> WHAT IS EXPECTED
Please rewrite all of the records below with "Locate an element on the screen" replaced by "Find one element on the screen" wherever it occurs, keeping everything else the same.

> GIVEN DATA
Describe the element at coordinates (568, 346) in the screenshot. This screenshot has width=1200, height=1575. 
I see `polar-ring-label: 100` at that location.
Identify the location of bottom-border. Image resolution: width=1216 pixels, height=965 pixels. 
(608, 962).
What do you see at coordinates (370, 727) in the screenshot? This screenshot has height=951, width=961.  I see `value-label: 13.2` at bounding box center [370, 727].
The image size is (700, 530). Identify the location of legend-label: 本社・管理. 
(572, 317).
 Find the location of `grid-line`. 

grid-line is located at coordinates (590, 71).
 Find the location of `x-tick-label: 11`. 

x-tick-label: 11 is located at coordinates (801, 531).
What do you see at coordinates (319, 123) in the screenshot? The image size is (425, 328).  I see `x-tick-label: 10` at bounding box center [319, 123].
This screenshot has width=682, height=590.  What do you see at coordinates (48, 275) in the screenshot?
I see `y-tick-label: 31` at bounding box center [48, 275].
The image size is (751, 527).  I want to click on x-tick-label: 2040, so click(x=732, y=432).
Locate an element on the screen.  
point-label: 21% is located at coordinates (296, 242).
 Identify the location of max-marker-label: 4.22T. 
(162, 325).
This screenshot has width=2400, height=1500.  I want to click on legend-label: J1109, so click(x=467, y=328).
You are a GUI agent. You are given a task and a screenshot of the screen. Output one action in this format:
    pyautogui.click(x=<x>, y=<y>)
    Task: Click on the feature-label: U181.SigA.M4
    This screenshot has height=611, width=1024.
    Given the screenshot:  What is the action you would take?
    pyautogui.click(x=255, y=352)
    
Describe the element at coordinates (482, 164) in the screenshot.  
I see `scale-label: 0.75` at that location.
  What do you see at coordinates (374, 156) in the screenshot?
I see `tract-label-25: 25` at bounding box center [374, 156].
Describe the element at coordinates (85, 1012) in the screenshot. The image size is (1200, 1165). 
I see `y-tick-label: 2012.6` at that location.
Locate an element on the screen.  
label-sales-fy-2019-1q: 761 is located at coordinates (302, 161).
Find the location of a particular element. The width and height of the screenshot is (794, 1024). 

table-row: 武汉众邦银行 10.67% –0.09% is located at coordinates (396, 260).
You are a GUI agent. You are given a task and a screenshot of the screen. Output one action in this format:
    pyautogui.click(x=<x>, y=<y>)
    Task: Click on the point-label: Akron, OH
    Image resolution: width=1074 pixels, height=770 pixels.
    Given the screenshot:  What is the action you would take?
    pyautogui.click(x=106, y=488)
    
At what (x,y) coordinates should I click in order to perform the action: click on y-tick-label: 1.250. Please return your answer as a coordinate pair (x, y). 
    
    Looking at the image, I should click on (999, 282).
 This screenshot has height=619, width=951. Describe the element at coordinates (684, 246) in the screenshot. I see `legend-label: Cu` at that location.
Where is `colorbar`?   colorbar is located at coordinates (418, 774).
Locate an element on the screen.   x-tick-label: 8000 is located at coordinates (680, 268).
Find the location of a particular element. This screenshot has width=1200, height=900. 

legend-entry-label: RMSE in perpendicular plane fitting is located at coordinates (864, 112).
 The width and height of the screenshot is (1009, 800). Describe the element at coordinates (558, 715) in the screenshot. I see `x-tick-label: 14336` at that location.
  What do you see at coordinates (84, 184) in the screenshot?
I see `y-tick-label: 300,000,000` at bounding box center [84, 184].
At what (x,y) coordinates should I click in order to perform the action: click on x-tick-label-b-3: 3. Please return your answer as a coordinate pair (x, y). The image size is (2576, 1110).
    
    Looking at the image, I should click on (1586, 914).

> YOUR RESPONSE
Describe the element at coordinates (568, 346) in the screenshot. This screenshot has width=1200, height=1575. 
I see `polar-ring-label: 100` at that location.
Identify the location of bottom-border. Image resolution: width=1216 pixels, height=965 pixels. 
(608, 962).
What do you see at coordinates (370, 727) in the screenshot? This screenshot has height=951, width=961.  I see `value-label: 13.2` at bounding box center [370, 727].
The image size is (700, 530). Identify the location of legend-label: 本社・管理. 
(572, 317).
 Find the location of `grid-line`. 

grid-line is located at coordinates (590, 71).
 Find the location of `x-tick-label: 11`. 

x-tick-label: 11 is located at coordinates (801, 531).
What do you see at coordinates (319, 123) in the screenshot? The image size is (425, 328).  I see `x-tick-label: 10` at bounding box center [319, 123].
This screenshot has width=682, height=590.  What do you see at coordinates (48, 275) in the screenshot?
I see `y-tick-label: 31` at bounding box center [48, 275].
The image size is (751, 527).  I want to click on x-tick-label: 2040, so click(x=732, y=432).
Find one element on the screen.  
point-label: 21% is located at coordinates (296, 242).
 Identify the location of max-marker-label: 4.22T. 
(162, 325).
This screenshot has width=2400, height=1500.  I want to click on legend-label: J1109, so click(x=467, y=328).
You are a GUI agent. You are given a task and a screenshot of the screen. Output one action in this format:
    pyautogui.click(x=<x>, y=<y>)
    Task: Click on the feature-label: U181.SigA.M4
    This screenshot has height=611, width=1024.
    Given the screenshot:  What is the action you would take?
    pyautogui.click(x=255, y=352)
    
Describe the element at coordinates (482, 164) in the screenshot.  
I see `scale-label: 0.75` at that location.
  What do you see at coordinates (374, 156) in the screenshot?
I see `tract-label-25: 25` at bounding box center [374, 156].
Describe the element at coordinates (85, 1012) in the screenshot. The image size is (1200, 1165). 
I see `y-tick-label: 2012.6` at that location.
Find one element on the screen.  
label-sales-fy-2019-1q: 761 is located at coordinates (302, 161).
Find the location of a particular element. The width and height of the screenshot is (794, 1024). 

table-row: 武汉众邦银行 10.67% –0.09% is located at coordinates (396, 260).
You are a GUI agent. You are given a task and a screenshot of the screen. Output one action in this format:
    pyautogui.click(x=<x>, y=<y>)
    Task: Click on the point-label: Akron, OH
    Image resolution: width=1074 pixels, height=770 pixels.
    Given the screenshot:  What is the action you would take?
    pyautogui.click(x=106, y=488)
    
At what (x,y) coordinates should I click in order to perform the action: click on y-tick-label: 1.250. Please return your answer as a coordinate pair (x, y). 
    
    Looking at the image, I should click on (999, 282).
 This screenshot has height=619, width=951. Describe the element at coordinates (684, 246) in the screenshot. I see `legend-label: Cu` at that location.
Where is `colorbar`?   colorbar is located at coordinates (418, 774).
Find one element on the screen.   x-tick-label: 8000 is located at coordinates (680, 268).
Find the location of a particular element. This screenshot has width=1200, height=900. 

legend-entry-label: RMSE in perpendicular plane fitting is located at coordinates (864, 112).
 The width and height of the screenshot is (1009, 800). Describe the element at coordinates (558, 715) in the screenshot. I see `x-tick-label: 14336` at that location.
  What do you see at coordinates (84, 184) in the screenshot?
I see `y-tick-label: 300,000,000` at bounding box center [84, 184].
At what (x,y) coordinates should I click in order to perform the action: click on x-tick-label-b-3: 3. Please return your answer as a coordinate pair (x, y). The image size is (2576, 1110).
    
    Looking at the image, I should click on (1586, 914).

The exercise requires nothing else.